With the coming of annual compensation reports in July 2016 as mandated by the second phase of the client relationship model (CRM2), an advisor’s goal should be to determine what that advice is worth and what the client will receive in exchange.

Rosentreter’s value proposition revolves around a three-point formula that details the services he provides such as financial and estate planning; communication standards regarding when and how often clients will see and hear from him; and performance, as in how he educates his clients on their investment results.

A multi-pronged approach is needed in the wake of CRM2 because basing advisor value on performance is not going to cut it anymore, according to Alan Fustey, managing principal and portfolio manager at Index Wealth Management in Winnipeg.

“If you’re basing [your value] only on performance, what is essentially going to happen is you’re going to be vulnerable to losing clients whenever you underperform,” he told the audience.

Clients have to understand that the value advisors provide is equal to or greater than the fees listed on upcoming compensation statements, he added.

And it seems that many Canadians still do not understand how their advisors are paid, according to research conducted by 21st Avenue Partners, a Toronto-based consulting company that works with financial services firms.

The company asked 2,000 Canadian investors how much they expect to pay for advice.
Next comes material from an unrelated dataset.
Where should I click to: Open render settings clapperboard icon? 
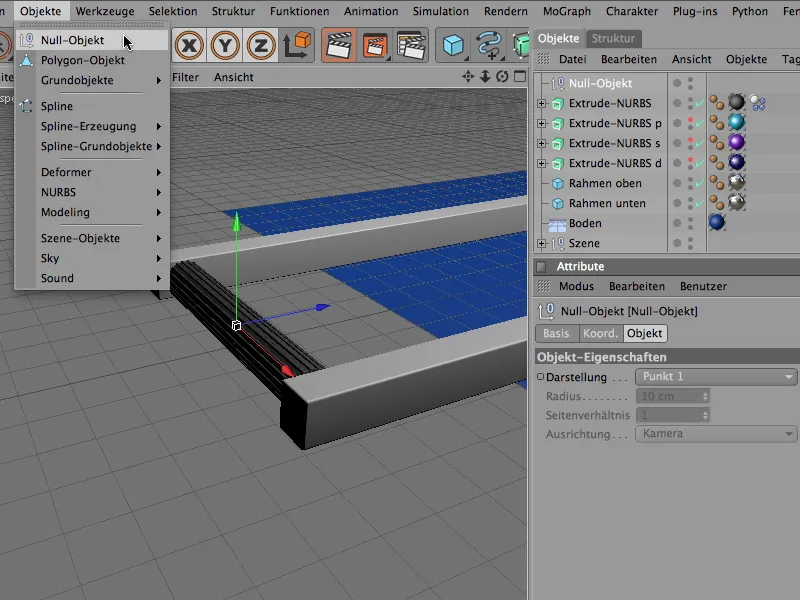pyautogui.click(x=412, y=45)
The responses tended to be that investors believed they did not pay anything or that they were unaware of how their advisor was paid but that they would be upset if it was quantified.

When respondents were provided some numbers that would come from a deferred sales charge or a fee-based account, the majority of respondents were outraged, said Andrew Dorrington, a partner at 21st Avenue Partners.

Fustey said he attracts those investors who become frustrated with their former advisor’s lack of communication regarding their fees. Often, his clients are not only getting that transparency by signing with him but also fee savings and a value-added process, he said.

Rosentreter ended the discussion with some advice for advisors: take this summer to segment your clients and determine what services are aimed to each level of clients. For instance, which clients will receive personal visits and which ones will be expected to come to your office?

“I literally track how much time I put into client relationships,” he explained. “I know what I need to make to cover my cost.”

It is the advisors who do not do anything to reach out to clients and simply sell products that stand to lose from CRM2, he said.

Editor’s note: Investment Executive held a draw at the conference. The winner of the draw for a $100 gift card from Petro-Canada is Colin Tieu of Manulife Securities in Mississauga, Ont.